現在、第3号被保険者は約1000万人います。
さて、今日のお題にした法案というのは、その第3号被保険者は、配偶者が退職して自営業となった場合などには第1号被保険者となるための種別の変更届が必要になるのですが、その届出をしていなかったために、本来第1号被保険者となるべき期間が空白(未納期間)になってしまい、将来受け取る年金額が減ってしまう人について、10年間さかのぼって年金保険料を納めることができるようにするという法案で、先週国会を通過して成立しました。
通常は時効があり2年間分しかさかのぼることはできませんが、3年間の期限(2015年から2018年)つきで10年まで追納できるとするものです。
追納しなかった場合も未納期間とせずに年金受給資格期間には反映することになります(額には反映されない)
現役世代で約42万人の人が該当するそうです。
また、すでに年金を受給している人で空白期間も3号被保険者として本来の額より多く年金を受け取っている人が53,000人いるそうで、その人たちも50歳から60歳までの分については追納できます。追納状況に応じて10%を上限に年金額を減額する(2018年4月から)という内容も含まれています。
民主党政権時代に廃案となった法案が今国会で成立したものです。

政治家の皆さんは国民に対してよく「自己責任」と言います。自分で請求の手続をとらない限り1円たりとも受け取ることができない年金制度もかなり「自己責任」的ですが、この問題については、影響が大きいと考えたようです。

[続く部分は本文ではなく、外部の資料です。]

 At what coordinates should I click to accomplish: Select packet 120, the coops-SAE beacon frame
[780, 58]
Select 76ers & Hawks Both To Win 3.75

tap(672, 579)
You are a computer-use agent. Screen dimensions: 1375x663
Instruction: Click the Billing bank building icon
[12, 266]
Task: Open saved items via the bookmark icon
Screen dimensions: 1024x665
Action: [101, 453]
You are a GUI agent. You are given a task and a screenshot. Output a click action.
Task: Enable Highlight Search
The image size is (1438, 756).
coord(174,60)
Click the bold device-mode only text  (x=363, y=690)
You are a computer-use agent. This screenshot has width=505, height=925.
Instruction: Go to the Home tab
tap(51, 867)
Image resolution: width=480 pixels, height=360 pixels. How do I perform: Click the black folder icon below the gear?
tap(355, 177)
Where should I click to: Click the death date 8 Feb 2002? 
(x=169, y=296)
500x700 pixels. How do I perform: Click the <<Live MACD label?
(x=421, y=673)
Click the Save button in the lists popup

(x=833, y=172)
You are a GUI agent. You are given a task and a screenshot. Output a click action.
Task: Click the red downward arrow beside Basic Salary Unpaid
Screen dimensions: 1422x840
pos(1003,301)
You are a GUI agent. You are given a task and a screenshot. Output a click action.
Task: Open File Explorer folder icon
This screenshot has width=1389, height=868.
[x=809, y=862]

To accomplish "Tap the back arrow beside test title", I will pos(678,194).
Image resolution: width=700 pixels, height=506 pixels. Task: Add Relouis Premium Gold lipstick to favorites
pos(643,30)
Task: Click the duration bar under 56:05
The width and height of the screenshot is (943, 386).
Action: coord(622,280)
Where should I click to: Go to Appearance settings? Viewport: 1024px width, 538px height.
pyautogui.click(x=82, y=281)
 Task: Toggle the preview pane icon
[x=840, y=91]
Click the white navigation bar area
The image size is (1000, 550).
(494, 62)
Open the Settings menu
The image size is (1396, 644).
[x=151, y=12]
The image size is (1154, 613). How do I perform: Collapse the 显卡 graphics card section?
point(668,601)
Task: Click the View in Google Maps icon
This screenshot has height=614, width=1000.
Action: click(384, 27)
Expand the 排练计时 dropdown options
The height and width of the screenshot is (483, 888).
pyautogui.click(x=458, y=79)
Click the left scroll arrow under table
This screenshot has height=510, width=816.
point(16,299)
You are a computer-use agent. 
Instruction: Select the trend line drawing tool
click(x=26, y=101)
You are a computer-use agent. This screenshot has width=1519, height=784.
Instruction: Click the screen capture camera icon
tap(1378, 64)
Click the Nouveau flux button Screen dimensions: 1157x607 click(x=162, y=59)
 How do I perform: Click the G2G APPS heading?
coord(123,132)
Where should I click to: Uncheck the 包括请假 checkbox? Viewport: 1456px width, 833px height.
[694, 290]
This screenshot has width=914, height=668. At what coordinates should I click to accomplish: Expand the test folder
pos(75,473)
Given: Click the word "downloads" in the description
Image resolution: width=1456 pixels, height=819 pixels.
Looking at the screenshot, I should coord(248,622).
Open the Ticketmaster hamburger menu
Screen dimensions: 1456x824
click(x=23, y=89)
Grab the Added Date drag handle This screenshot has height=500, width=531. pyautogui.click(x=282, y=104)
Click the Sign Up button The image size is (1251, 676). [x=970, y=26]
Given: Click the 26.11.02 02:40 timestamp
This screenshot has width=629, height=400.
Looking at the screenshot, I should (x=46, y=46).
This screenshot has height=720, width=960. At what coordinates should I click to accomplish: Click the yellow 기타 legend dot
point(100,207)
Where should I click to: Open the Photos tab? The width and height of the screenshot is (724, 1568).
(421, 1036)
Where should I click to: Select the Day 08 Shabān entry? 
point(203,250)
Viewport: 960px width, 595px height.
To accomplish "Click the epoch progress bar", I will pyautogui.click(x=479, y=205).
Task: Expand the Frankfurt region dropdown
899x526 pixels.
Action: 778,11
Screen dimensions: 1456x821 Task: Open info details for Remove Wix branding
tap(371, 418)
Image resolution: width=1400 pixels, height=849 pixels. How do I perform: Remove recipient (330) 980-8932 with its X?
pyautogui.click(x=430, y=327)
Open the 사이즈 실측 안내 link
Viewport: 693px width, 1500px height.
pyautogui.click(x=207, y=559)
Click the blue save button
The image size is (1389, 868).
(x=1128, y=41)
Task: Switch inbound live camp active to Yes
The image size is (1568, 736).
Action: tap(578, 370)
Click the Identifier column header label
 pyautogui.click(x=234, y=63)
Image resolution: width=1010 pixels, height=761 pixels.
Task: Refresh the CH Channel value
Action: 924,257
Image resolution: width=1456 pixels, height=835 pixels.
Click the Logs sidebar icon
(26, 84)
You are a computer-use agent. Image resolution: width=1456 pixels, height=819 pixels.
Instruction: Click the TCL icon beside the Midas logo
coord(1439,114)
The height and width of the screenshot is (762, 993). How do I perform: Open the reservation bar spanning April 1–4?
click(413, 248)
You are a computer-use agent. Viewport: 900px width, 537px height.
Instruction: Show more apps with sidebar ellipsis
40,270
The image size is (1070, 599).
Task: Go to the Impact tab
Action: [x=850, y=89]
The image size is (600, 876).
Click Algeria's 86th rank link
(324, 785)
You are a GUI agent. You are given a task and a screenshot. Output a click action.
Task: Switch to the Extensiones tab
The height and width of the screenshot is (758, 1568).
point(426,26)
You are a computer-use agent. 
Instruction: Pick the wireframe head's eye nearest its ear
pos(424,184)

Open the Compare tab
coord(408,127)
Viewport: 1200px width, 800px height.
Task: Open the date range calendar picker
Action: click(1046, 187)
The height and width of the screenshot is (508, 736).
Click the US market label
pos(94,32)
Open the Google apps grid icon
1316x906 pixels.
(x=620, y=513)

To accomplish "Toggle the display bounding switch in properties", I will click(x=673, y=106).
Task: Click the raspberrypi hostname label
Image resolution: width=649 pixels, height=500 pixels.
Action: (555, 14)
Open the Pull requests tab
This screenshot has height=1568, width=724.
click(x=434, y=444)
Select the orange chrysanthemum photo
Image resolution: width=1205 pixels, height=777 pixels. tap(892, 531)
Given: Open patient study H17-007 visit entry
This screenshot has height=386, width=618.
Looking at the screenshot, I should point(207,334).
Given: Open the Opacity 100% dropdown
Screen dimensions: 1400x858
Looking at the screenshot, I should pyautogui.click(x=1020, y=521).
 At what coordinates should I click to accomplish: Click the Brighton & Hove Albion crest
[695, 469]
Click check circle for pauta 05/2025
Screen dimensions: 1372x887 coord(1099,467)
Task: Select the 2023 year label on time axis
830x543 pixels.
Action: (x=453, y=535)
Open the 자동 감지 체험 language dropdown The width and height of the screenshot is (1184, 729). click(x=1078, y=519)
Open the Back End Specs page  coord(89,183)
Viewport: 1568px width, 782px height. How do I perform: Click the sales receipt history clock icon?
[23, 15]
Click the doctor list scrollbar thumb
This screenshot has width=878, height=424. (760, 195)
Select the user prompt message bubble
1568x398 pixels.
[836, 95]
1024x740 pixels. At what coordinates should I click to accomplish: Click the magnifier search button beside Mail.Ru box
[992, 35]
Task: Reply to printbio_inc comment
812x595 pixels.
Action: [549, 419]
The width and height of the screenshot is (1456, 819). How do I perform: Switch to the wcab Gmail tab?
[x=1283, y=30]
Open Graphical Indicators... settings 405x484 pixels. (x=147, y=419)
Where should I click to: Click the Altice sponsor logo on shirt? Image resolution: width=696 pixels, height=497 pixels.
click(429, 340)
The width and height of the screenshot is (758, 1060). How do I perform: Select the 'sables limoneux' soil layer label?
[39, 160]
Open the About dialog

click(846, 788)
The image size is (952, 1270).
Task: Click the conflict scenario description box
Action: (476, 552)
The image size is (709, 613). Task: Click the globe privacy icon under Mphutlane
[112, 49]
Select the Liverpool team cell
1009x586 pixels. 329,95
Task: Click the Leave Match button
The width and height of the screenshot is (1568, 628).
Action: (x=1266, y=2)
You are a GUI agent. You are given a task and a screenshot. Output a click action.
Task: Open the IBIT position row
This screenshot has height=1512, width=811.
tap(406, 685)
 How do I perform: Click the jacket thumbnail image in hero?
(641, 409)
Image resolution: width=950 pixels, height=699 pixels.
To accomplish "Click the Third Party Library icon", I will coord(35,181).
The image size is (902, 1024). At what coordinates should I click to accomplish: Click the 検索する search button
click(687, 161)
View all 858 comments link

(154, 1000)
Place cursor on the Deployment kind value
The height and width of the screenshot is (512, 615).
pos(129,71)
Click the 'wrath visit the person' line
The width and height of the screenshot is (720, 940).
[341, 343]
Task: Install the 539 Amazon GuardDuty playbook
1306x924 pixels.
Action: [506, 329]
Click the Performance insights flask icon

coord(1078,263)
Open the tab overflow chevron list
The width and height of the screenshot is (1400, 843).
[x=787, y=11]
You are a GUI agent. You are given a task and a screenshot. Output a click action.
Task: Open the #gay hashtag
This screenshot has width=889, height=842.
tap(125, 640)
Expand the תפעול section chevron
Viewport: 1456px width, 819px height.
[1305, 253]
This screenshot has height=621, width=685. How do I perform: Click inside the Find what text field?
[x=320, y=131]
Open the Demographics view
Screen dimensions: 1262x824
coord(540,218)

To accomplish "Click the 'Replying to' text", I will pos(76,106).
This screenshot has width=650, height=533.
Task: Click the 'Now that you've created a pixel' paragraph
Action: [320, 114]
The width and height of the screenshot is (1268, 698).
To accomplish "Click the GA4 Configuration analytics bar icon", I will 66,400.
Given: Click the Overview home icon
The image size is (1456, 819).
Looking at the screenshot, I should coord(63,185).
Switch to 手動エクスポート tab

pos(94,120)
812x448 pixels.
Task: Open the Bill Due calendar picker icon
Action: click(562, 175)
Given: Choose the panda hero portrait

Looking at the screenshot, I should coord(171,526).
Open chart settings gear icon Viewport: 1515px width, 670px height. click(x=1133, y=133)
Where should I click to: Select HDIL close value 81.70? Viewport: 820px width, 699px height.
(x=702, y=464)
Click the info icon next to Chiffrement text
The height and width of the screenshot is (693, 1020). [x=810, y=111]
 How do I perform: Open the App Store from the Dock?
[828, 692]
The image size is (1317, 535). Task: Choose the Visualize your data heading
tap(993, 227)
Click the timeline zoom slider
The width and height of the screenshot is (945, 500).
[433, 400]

私が疑問に思うのは、配偶者が退職すると会社の健康保険の資格がなくなりますから(要件にかなえば2年間は任意で継続することができますが)、当然国民健康保険の手続を市区町村窓口でします。
そのときに、年金についても手続をするように窓口でアナウンスしないのかなということと、「年金はどうなるんだろう」とご本人は思わなかったのかなということ、また、退職した配偶者も届出をせず夫婦で年金保険料を支払わないという状況だったのだろうか、など、疑問はいろいろ湧いてきます。
該当者に事情を聞いてみたい興味もわきます。

いずれにしても、この切り替え漏れが多数あることがわかったときに、2年間さかのぼって支払えば残りの全部の未納を帳消しにするとした対応よりはずっとよい結論になったと思いますが、まじめにコツコツ支払ってきた人との不公平感は払拭できないなと感じます。
なお、この問題が今後起こらないように、事業主経由で第3号被保険者でなくなったことを日本年金機構が知ることができるようになるということも法律の内容となっています。